OpenAI, in collaboration with Broadcom, has introduced Jalapeño, a purpose-built processor designed for large language model (LLM) inference.
The chip is the first in a planned series of accelerators that the companies are developing jointly. It is intended to support advanced AI workloads and extend OpenAI’s in-house control over the key infrastructure behind its models and products.
Access deeper industry intelligence
Experience unmatched clarity with a single platform that combines unique data, AI, and human expertise.
Jalapeño was handed over to OpenAI CEO Sam Altman and president Greg Brockman by Broadcom president and CEO Hock Tan and semiconductor solutions president Charlie Kawwas.
Brockman, who is also a co-founder of OpenAI, said: “The world is moving to a compute-powered economy.
“Jalapeño is part of our long-term full-stack infrastructure strategy to make compute more abundant, resulting in AI which is faster, more reliable, more affordable for people and businesses, and can be used to solve more important problems.
“By designing more of the stack ourselves, we can serve more intelligence with greater efficiency and keep pushing advanced AI towards broader access.”
Jalapeño is a custom design, initiated specifically around OpenAI’s understanding of LLM operations, future model requirements, software infrastructure, and product needs.
The intent is to handle both current and future LLMs, including OpenAI’s deployed platforms like ChatGPT, Codex, its API, and upcoming agent-driven products.
OpenAI, Broadcom, and Celestica worked together on Jalapeño’s design process.
Broadcom provided chip implementation, networking capabilities, and silicon manufacturing, while Celestica contributed to board and rack system integration, networking, and scalable production system development.
Early engineering samples are currently running machine learning workloads at target frequencies and power envelopes in OpenAI’s labs. This includes running internal models such as GPT-5.3-Codex-Spark.
The processor’s architecture is described as blank-slate, meaning it is not adapted from previous AI accelerators or general-purpose solutions but has been tailored to the specific needs of LLM inference.

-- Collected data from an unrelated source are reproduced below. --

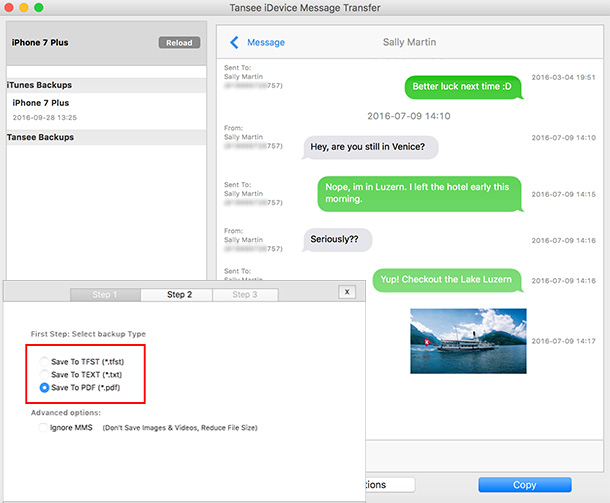Click the blue Copy button
Viewport: 610px width, 503px height.
click(524, 485)
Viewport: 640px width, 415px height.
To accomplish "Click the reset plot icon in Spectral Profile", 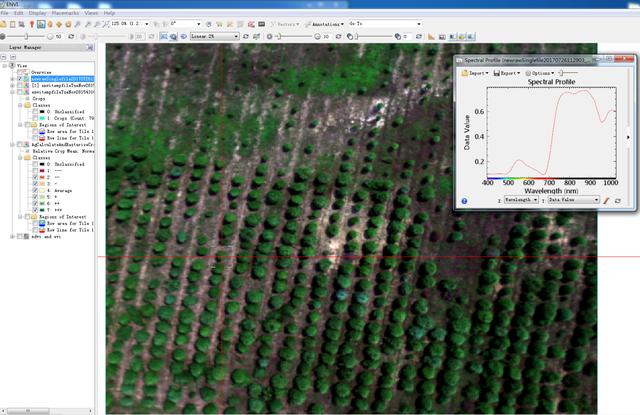I will (618, 200).
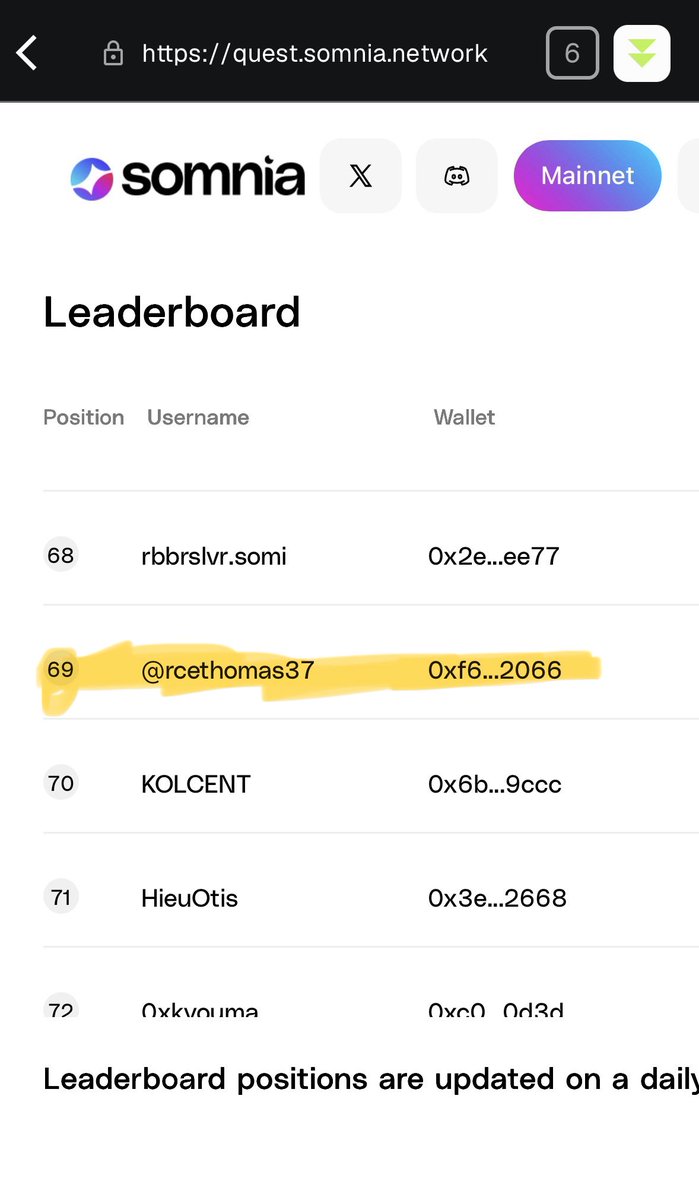
Task: Open the KOLCENT leaderboard entry
Action: [371, 783]
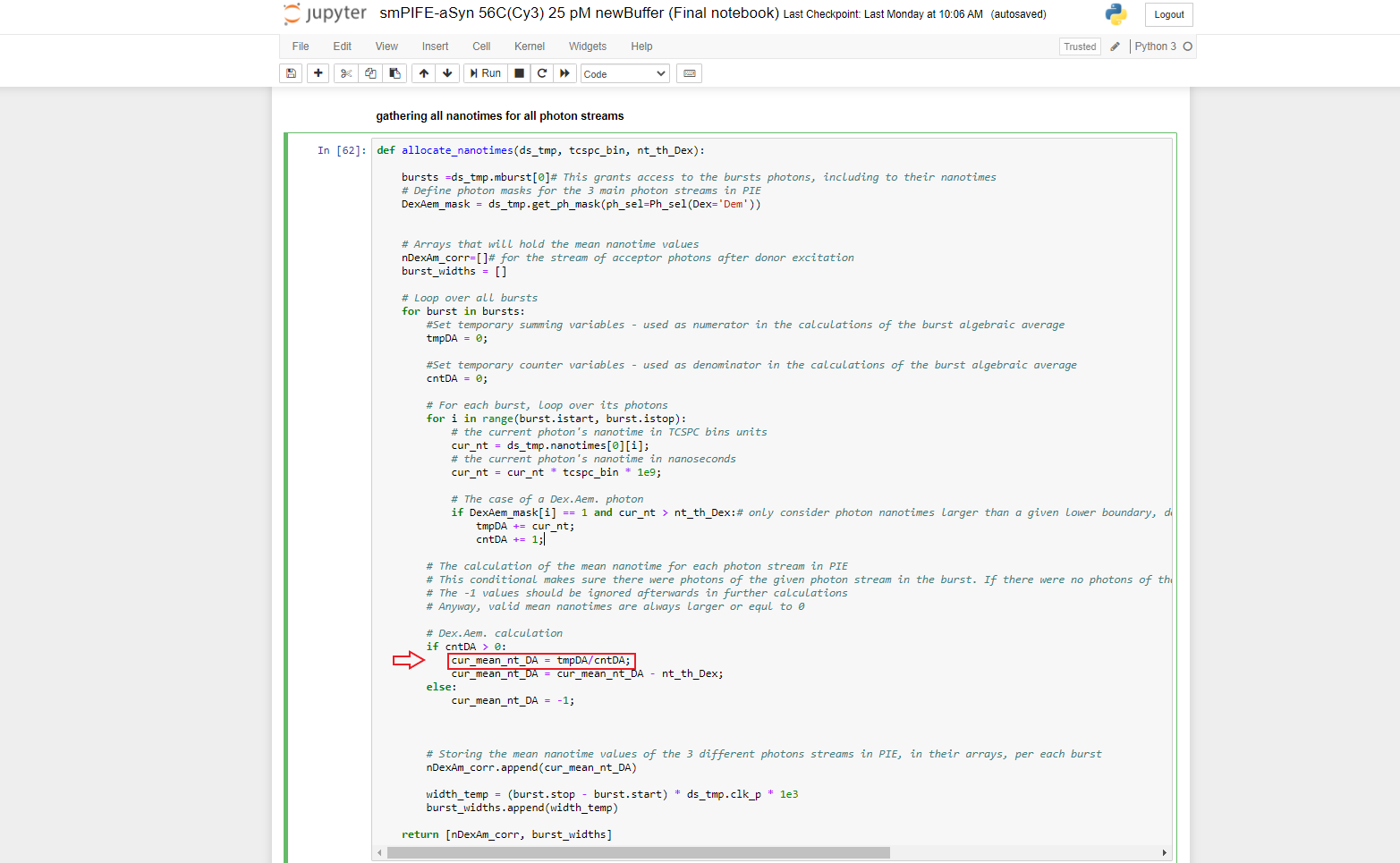Open the command palette keyboard icon
Image resolution: width=1400 pixels, height=863 pixels.
point(689,73)

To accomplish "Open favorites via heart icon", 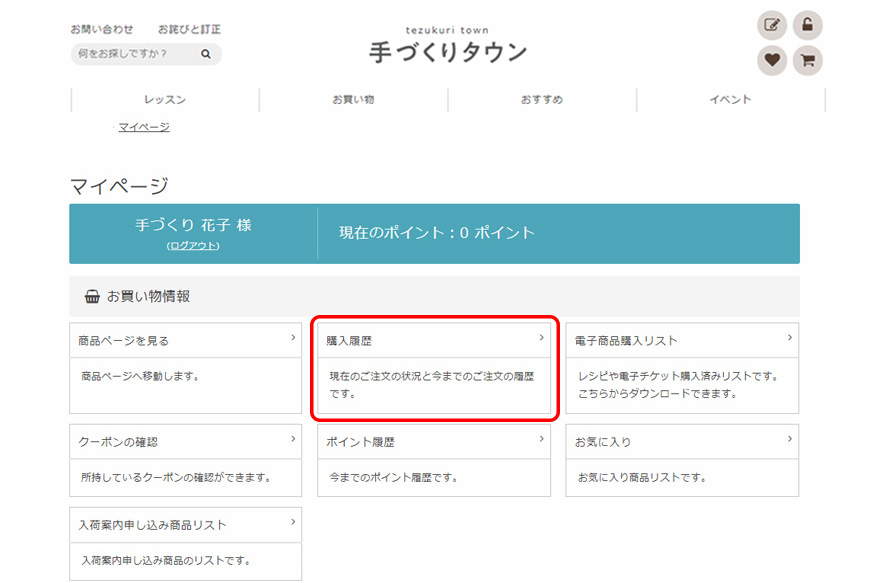I will coord(772,60).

OpenAI stated that the processor is designed for flexibility across all LLMs, guided by insights into the specific requirements of inference on present and upcoming AI models across the sector.

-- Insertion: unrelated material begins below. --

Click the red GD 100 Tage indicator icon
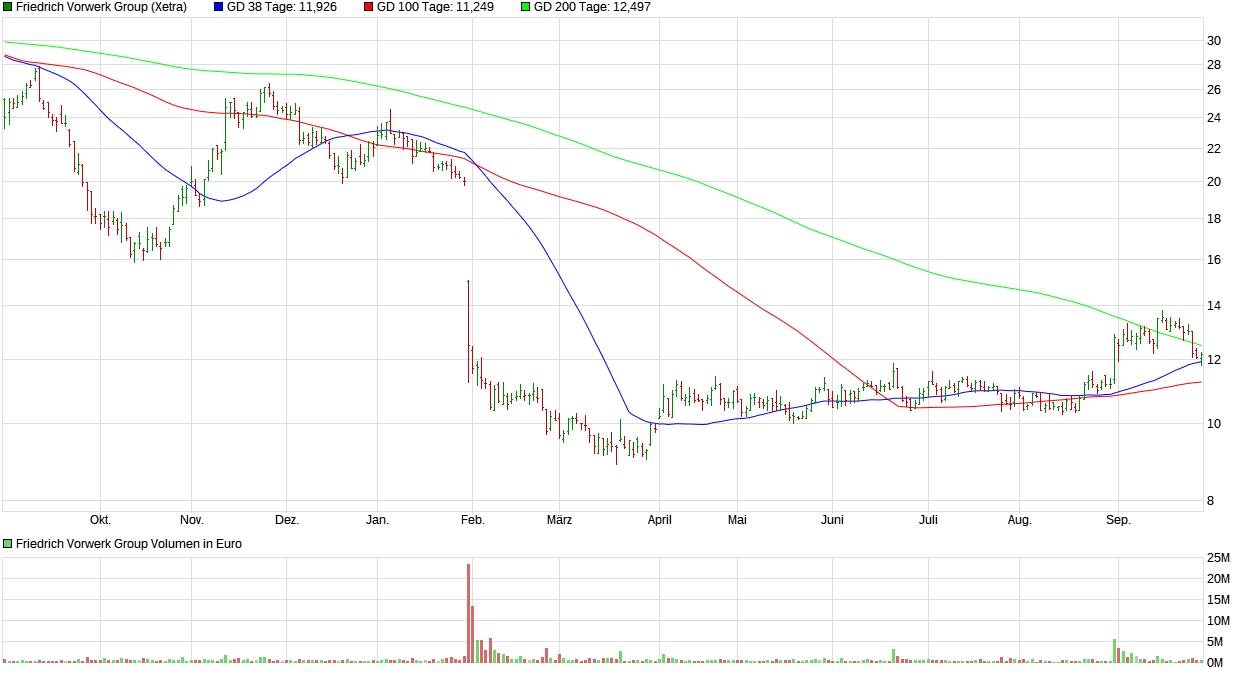This screenshot has height=675, width=1253. [x=367, y=6]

Jalapeño is expected to deliver performance per watt substantially above current comparable hardware. Initial testing is ongoing, with OpenAI planning to release a detailed technical performance report in the coming months.
The architecture aims to limit unnecessary data movement and balance compute, memory, and networking resources, in pursuit of closing the gap between theoretical and realised peak performance of the processor.
Broadcom’s Tomahawk networking silicon forms part of the infrastructure enabling the Jalapeño platform to scale for large deployments.
Jalapeño’s development cycle took nine months from initial design to manufacturing tape-out, a timeline which OpenAI and Broadcom note may be one of the fastest for a high-end ASIC in the sector. This acceleration was supported by close software-hardware co-development and the use of OpenAI’s own AI models to assist in parts of the chip design and optimisation.
The companies describe Jalapeño as the first element of a multi-generation compute platform. It is planned for initial deployment by the end of 2026.
Broadcom president and CEO Hock Tan said: “Our collaboration with OpenAI represents a fundamental commitment to scaling the physical infrastructure required for the next decade of AI.
“This is just the beginning of a multi-generation roadmap. By co-developing our industry-leading silicon directly with OpenAI, we are enabling the deployment of gigawatt scale data centers with Microsoft and other partners beginning in 2026.”
Jalapeño is expected to scale further, combining OpenAI-designed accelerators, Broadcom’s silicon, networking, and connectivity technologies, and Celestica’s rack, system, and networking expertise.
The design goal is to match the compute power and throughput of current AI accelerators while achieving latency levels closer to specialised inference solutions, targeting scalable interactive LLM products.
OpenAI also stated that models used to serve customers are being utilised internally to improve the hardware and systems running future AI workloads. The company points out that if AI can assist engineers in creating chips more rapidly and efficiently, it could lower compute costs across the industry and broaden access to advanced AI infrastructure.
Earlier this month, OpenAI submitted a confidential filing with the US Securities and Exchange Commission (SEC) for a possible initial public offering. The ChatGPT developer has not yet finalised the number of shares, potential pricing, or timeline, and indicated that internal discussions and planning are still ongoing.